Trish rushed into his room. "What, what's wrong?"
"Look at this," Alvin pointed at his computer screen.
She came over and quickly skimmed the article. "Oh." So much for Angela's decision not to tell her father. "Angela looks happy and very beautiful in the pictures."
"I'm not talking about the pictures, I'm talking about him. How can she be with Matthews? He's an idiot."
"Did you read the article? Because he sounds wonderful."
"Not him. You didn't see him back then."
"Maybe he's changed. People do that, you know? They grow up, they mature." Her brother's gaze remained fixed on the screen. "Can we talk later? I have to leave for work in ten minutes."
"Fine," he grumbled.
"One thing," Trish said before leaving the room, "do not call Angela and yell at her about this."
"What?"
"You really think she's looking for your approval?"

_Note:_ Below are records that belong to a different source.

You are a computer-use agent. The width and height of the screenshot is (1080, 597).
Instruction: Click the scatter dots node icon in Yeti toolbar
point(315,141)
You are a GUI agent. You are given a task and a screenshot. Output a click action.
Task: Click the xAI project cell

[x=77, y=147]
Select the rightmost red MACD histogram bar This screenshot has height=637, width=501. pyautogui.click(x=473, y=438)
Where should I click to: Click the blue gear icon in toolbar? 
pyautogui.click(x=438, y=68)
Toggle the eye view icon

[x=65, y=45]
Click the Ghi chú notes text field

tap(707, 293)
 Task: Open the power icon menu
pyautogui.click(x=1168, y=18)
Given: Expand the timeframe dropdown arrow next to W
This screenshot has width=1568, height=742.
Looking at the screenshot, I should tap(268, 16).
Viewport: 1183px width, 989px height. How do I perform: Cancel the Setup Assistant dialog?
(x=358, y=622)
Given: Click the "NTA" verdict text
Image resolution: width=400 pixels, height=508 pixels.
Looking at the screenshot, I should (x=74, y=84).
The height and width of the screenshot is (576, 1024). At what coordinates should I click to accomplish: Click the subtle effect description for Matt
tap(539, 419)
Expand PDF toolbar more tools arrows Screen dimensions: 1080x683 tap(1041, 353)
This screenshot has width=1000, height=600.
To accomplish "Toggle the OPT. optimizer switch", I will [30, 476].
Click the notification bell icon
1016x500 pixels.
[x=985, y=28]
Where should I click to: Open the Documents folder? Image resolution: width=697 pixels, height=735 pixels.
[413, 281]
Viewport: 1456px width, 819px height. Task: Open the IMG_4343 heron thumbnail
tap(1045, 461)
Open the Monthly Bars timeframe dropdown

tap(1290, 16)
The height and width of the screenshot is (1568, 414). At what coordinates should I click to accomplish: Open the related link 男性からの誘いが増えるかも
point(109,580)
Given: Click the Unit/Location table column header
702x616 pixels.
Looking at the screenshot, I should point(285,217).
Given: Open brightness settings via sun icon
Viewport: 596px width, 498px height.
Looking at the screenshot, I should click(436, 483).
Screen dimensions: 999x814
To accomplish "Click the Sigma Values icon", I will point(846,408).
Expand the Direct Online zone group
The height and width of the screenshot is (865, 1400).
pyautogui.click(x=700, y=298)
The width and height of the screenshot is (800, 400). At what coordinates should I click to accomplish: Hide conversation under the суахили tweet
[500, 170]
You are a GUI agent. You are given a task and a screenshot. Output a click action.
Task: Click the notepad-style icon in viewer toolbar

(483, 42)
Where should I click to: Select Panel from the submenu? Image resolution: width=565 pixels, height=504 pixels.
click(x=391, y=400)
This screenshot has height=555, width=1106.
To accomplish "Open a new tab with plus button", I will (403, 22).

"She must know I wouldn't approve or she would've told me."
"You hardly talk to her anymore as it is. Why would she call you only to deal with aggravating questions about her love life."
Alvin grimaced. "Don't use the words love life when talking about my daughter."
"Do not call Angela at all today. I mean it."
"All right, I won't."
"You swear?"
"I swear."
"On our parents' graves?"
"Patricia, is that necessary?" She glared at him. "Fine, I swear on their graves I will not call Angela today and tell her to get her head examined."
"Don't think I won't call her to check."